Some forex traders believe that the currencies move reflects the fundamentals. Thus, it is important for forex traders to always follow the forex news. Most of the big turns usually happen due to unexpected news even. Or else, it happens because of the expectations of that news events in the forex market.
Ways Trading News Event in Forex Market
Once you pay close attention to it, you will realize that some forex news has the ability to affect the forex market as a whole. Meanwhile, some other news can affect specific currencies.
Once you decide trading news events in the forex market, you have to know the important news for the currency pair you trade.
Normally, news about interest rate decisions, employment reports, and GDP numbers are important news. After you decide what reports are important, you have to watch the market reaction to that number, for a while.
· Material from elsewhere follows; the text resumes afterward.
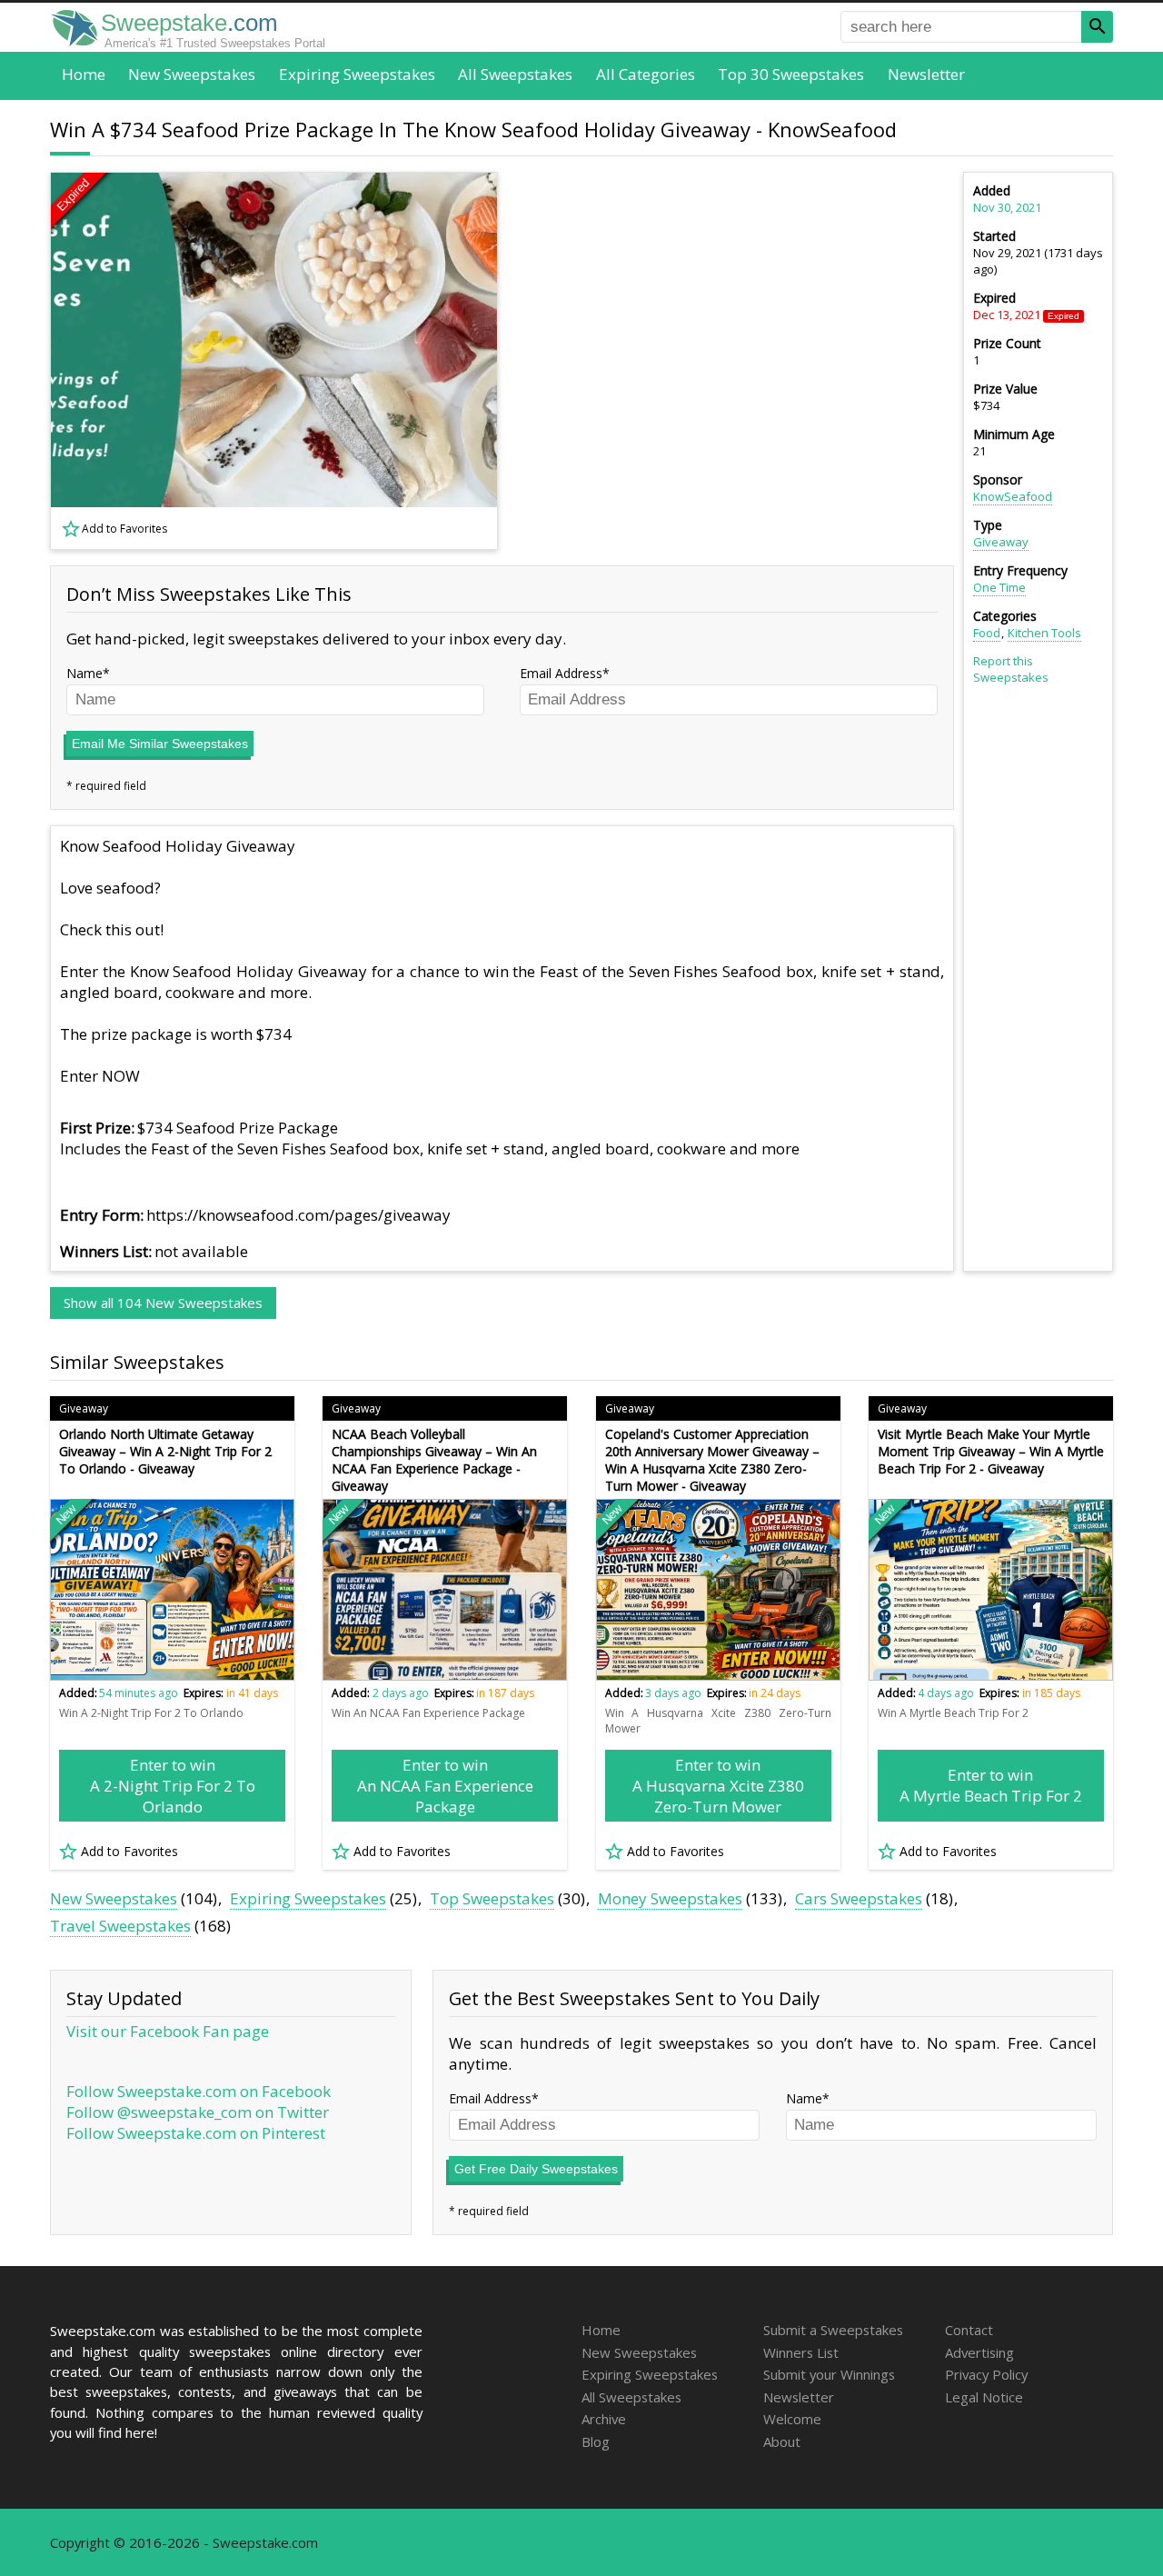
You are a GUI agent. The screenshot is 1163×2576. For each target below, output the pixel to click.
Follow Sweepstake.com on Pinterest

Many traders hate this step since they have to wait. After you know the possible reaction from the market to the currency, then you can prepare the live news trade. Yet, do not forget your risk management.
The only problem with trading news events in the forex market is every broker has a different policy to handle trading during volatile news time. Some brokers use variable spread and some others use a fixed spread.
News Trading with a Fixed Spread
With this policy, traders usually get forex slippage or a requote. Either way, if you are looking to get a short term trade, it will be pointless.
News Trading with a Variable Spread
On the other hand, with a variable spread policy, traders will get problems once the markets get more volatile. The spread can exponentially increases.
Consequently, their trades can be negative, even when they get a good price during their entry.
Before you trade news event in the forex market, you have to research your broker policy first since that will highly affect your trading. Besides, also consider to try on demo account, first.